NASA and Boeing prepare for the second Starliner test flight

KENNEDY SPACE CENTER, Fla. — Boeing’s CST-100 Starliner spacecraft is set to attempt another uncrewed test flight to the International Space Station, and both the company and the agency have expressed confidence in the spacecraft despite the past problems.

The Starliner spacecraft, atop a United Launch Alliance Atlas 5 rocket, rolled onto the pad at Space Launch Complex 41 in Cape Canaveral, Florida, on May 18. Launch of the spacecraft on the Orbital Flight Test (OFT) 2 mission remains scheduled for 6:54 pm ET May 19.

In pre-launch briefings here, NASA and Boeing officials said they weren’t dealing with any technical issues before launch, and weather forecasts project a 70% chance of acceptable launch conditions. A backup launch opportunity is available on May 20 at 6:32 pm ET, although weather forecasts project only a 30% chance of acceptable weather.

According to the mission plan, Starliner will dock with the station about 24 hours after liftoff. She will remain there for several days for tests before undocking and landing at White Sands Space Harbor in New Mexico. The mission will last 5 to 10 days, depending in part on weather conditions at the landing site.

This will be the second attempt to launch OFT-2. The initial launch in August 2021 was canceled hours before liftoff when propulsion valves in the spacecraft’s service module failed to open when ordered. Engineers discovered that the valves had corroded shut, causing an extended mission delay. NASA and Boeing later concluded that the nitrogen tetroxide propellant, seeping through the valve’s Teflon seal, reacted with ambient moisture to create nitric acid that corroded the valve’s aluminum elements.

This mission comes nearly two and a half years after the original OFT mission in December 2019. The spacecraft suffered problems immediately after separation from the rocket because a mission event timer on the spacecraft was not set correctly. Engineers also discovered a software problem that could have caused the spacecraft’s service module to collide with the crew module again after separation just before re-entry, fixing it with only a few hours to spare.

The OFT-2 mission will confirm that those problems have been fixed. Mark Nappi, Boeing’s vice president and commercial crew program manager, said at a May 17 briefing that spacecraft controllers have been regularly cycling the valves to make sure they don’t corrode. “Everyone traded nominally, so we’re in good shape,” he said.

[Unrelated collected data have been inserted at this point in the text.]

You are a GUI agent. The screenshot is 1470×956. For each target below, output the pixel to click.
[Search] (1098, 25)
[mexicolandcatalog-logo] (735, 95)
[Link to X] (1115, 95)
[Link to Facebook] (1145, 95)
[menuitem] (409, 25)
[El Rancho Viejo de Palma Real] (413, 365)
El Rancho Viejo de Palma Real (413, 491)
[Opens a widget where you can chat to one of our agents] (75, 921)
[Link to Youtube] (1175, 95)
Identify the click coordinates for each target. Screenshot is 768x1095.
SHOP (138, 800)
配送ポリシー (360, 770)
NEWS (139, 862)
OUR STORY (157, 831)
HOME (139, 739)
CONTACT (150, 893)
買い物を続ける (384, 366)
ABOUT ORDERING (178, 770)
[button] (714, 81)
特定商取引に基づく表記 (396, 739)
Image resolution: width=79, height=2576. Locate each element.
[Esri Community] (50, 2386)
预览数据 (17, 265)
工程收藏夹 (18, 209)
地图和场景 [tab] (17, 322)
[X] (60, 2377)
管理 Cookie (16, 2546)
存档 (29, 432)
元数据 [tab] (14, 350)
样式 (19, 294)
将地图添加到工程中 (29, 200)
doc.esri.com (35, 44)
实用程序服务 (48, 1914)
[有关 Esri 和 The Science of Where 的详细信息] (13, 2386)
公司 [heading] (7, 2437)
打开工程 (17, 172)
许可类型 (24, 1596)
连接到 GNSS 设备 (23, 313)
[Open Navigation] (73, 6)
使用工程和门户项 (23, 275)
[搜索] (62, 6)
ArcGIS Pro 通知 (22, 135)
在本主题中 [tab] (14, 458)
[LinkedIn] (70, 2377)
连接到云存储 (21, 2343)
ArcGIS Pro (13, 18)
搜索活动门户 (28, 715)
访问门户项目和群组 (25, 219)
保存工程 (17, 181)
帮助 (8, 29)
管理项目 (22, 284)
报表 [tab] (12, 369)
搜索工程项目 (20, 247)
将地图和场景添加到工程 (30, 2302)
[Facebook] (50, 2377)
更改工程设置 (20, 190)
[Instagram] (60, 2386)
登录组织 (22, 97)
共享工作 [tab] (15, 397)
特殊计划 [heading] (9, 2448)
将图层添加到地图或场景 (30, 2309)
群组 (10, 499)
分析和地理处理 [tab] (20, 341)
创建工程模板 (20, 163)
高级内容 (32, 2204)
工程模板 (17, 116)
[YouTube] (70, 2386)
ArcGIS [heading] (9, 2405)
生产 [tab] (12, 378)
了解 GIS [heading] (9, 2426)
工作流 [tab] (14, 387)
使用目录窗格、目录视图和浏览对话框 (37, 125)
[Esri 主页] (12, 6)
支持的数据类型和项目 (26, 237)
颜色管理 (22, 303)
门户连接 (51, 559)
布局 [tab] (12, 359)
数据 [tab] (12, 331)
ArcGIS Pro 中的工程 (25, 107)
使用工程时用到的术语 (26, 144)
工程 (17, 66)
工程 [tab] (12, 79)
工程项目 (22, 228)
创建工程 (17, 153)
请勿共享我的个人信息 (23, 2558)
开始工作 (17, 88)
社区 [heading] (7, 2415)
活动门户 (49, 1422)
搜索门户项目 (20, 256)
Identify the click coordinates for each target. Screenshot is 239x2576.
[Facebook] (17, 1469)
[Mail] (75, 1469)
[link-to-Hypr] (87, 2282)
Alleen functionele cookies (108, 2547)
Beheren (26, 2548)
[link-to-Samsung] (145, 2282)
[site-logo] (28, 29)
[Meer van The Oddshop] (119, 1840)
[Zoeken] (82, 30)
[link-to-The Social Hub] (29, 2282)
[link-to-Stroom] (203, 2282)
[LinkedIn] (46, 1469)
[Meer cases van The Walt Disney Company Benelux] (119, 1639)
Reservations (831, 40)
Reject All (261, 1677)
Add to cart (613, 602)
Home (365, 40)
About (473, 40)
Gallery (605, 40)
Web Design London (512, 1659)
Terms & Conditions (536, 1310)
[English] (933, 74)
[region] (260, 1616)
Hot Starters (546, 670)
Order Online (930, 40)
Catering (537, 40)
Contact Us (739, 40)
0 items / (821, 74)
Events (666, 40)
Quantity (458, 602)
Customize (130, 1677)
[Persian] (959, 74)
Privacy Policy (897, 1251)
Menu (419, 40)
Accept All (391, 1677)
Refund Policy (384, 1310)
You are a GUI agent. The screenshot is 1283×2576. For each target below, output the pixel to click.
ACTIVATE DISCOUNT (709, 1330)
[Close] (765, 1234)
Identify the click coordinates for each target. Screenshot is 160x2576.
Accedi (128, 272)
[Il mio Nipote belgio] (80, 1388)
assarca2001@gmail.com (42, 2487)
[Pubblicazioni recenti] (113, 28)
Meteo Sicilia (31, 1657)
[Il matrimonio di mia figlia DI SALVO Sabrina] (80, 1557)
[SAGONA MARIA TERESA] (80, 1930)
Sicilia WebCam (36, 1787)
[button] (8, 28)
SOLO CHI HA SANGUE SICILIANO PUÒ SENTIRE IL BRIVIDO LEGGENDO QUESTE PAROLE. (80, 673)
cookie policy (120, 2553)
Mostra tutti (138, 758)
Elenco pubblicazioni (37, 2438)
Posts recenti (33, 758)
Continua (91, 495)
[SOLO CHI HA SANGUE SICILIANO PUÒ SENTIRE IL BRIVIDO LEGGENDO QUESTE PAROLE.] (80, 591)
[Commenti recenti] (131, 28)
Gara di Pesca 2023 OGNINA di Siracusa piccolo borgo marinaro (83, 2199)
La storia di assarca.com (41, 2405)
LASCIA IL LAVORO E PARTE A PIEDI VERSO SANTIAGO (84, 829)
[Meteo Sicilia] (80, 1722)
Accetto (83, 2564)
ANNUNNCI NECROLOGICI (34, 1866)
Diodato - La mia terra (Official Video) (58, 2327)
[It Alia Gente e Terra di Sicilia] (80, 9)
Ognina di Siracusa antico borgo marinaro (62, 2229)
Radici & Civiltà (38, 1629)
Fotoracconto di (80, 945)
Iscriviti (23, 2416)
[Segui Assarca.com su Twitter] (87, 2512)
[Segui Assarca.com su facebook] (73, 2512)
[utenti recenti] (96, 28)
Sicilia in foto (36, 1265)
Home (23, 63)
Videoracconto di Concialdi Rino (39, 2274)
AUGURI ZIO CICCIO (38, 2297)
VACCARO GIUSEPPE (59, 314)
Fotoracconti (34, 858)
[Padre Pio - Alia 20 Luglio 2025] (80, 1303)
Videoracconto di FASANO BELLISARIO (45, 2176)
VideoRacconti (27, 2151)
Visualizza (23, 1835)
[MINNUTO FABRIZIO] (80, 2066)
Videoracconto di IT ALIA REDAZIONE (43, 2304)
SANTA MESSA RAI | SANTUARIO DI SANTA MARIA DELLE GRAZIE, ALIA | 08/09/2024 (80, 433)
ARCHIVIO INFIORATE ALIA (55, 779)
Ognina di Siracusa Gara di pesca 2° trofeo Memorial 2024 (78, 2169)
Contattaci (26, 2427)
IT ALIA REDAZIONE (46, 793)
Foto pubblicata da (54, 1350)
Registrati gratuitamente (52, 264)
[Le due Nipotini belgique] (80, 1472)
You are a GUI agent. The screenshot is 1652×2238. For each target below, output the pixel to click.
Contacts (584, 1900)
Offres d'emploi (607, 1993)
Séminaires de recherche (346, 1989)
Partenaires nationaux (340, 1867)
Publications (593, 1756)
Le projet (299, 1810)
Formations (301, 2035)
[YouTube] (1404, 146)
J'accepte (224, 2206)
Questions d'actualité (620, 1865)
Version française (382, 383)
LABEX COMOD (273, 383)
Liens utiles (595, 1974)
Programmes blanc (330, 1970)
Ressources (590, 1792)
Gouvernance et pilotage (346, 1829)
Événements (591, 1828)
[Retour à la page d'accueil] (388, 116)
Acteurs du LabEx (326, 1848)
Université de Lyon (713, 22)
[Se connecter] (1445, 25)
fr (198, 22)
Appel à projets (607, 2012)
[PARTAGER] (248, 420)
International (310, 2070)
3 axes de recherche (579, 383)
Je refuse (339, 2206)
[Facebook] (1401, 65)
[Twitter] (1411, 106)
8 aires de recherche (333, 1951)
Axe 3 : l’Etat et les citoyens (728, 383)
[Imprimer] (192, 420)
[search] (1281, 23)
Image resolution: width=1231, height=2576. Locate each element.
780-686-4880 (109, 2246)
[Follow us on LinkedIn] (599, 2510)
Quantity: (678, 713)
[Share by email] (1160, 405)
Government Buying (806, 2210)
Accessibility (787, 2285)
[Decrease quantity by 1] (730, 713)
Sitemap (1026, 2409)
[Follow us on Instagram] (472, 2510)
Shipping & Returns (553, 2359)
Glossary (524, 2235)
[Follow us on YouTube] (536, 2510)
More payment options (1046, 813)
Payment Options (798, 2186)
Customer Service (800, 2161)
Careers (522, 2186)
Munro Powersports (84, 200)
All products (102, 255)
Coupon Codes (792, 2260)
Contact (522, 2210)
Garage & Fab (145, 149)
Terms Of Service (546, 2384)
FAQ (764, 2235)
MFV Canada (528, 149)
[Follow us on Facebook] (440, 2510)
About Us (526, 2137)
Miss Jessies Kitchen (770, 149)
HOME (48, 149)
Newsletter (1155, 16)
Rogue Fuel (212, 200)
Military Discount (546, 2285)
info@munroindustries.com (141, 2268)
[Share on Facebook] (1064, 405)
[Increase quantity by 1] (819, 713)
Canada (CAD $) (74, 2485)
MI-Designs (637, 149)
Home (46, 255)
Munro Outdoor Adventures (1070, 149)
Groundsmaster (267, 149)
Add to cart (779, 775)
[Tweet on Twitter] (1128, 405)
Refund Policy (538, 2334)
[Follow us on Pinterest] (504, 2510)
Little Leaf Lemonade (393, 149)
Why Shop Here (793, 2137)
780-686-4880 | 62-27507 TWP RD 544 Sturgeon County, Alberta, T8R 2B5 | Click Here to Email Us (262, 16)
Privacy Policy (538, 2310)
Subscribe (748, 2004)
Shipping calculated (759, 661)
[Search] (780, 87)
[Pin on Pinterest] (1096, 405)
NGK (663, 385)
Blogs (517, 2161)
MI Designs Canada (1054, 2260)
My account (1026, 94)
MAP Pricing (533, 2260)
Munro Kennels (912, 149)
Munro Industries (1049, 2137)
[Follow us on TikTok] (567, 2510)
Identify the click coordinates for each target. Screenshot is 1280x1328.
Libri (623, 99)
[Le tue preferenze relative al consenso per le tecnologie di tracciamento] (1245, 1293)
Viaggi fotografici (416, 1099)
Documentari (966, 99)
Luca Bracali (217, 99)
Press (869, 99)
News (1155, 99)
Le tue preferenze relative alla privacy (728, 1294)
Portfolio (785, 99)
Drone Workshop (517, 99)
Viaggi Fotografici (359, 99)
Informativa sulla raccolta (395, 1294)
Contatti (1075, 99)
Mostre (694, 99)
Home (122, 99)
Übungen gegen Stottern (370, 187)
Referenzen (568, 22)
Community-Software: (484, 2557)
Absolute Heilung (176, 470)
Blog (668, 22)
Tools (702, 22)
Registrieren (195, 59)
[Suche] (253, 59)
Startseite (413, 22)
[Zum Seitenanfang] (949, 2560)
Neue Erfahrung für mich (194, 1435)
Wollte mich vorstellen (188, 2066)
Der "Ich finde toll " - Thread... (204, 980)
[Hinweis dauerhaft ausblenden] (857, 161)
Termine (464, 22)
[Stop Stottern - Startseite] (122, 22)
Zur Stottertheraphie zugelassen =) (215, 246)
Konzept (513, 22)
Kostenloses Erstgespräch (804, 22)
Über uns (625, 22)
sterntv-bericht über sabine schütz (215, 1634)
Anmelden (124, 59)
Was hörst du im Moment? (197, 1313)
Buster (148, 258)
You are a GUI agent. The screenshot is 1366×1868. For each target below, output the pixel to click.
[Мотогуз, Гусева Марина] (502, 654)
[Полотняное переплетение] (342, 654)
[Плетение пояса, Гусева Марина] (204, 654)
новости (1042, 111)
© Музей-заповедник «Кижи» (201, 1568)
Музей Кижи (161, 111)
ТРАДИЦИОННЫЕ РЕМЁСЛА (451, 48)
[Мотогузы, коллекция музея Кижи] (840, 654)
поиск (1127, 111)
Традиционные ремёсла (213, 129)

The spacecraft will also carry out tests that the truncated OFT mission could not, in particular, approaching and docking with the ISS. “We’re going to pay attention to the machine vision system, called VESTA, which we didn’t get a chance to see in action in the first orbital flight test,” said Mike Fincke, a NASA astronaut who is among those training. for future Starliner missions, at a May 18 briefing. VESTA, or Vision-Based Electro-Optical Sensor Tracking Array, helps the spacecraft identify and approach the space station.

There will be tests once the Starliner docks with the station, including the work of space station astronauts Kjell Lindgren and Bob Hines. Fincke said they will be testing various Starliner systems, such as communications phones and microphones. “There are many things with the International Space Station interface that the space station crew will help us with.”

A successful OFT-2 mission would allow NASA to proceed with a test flight with astronauts on board, called the Crew Flight Test (CFT). That could launch as early as the end of the year, though agency officials were reluctant in pre-launch briefings to set a timeline for CFT.

“We’re getting our crew flight test vehicle ready for the end of the year,” Kathy Lueders, NASA’s associate administrator for space operations, said on May 18. That schedule will depend on the two of them resolving any issues that arise on OFT-2 as well as the timing of other ISS missions.

“We need to make sure there’s nothing we need to fix or upgrade on the spacecraft that we plan to have ready by the end of the year, and then set the full schedule for everyone,” he said, adding. that the agency must know this summer both CFT’s schedule and who will fly it and how long the mission will last.

There may still be work to be done even after a successful OFT-2 mission. At a meeting of NASA’s Aerospace Safety Advisory Panel on May 12, panel member David West warned that Boeing’s work to certify Starliner’s parachutes was being delayed, but did not elaborate. He also said the panel was concerned that Boeing’s staffing levels on the program were “especially low,” particularly given the amount of work needed to prepare for the CFT mission after OFT-2.

Nappi said on May 17 that he believed the panel’s concerns were with certification for post-CFT operational or post-certification missions. “We have some tests planned this summer with NASA” on parachutes, he said. “The results of that will obviously lead to certification.”

Butch Wilmore, another NASA astronaut training for early Starliner missions, exuded confidence in the spacecraft despite past problems and the possibility of new problems, or “unknown unknowns,” on this mission. “We wouldn’t be here right now if we weren’t sure this was going to be a successful mission,” he said at a May 18 briefing alongside Fincke and Suni Williams, another NASA astronaut.

“We are ready,” he said. “This spaceship is ready. These teams are ready. Boeing is ready. Ula is ready. The mission operations people who will control the spacecraft in space are ready and we’re excited.”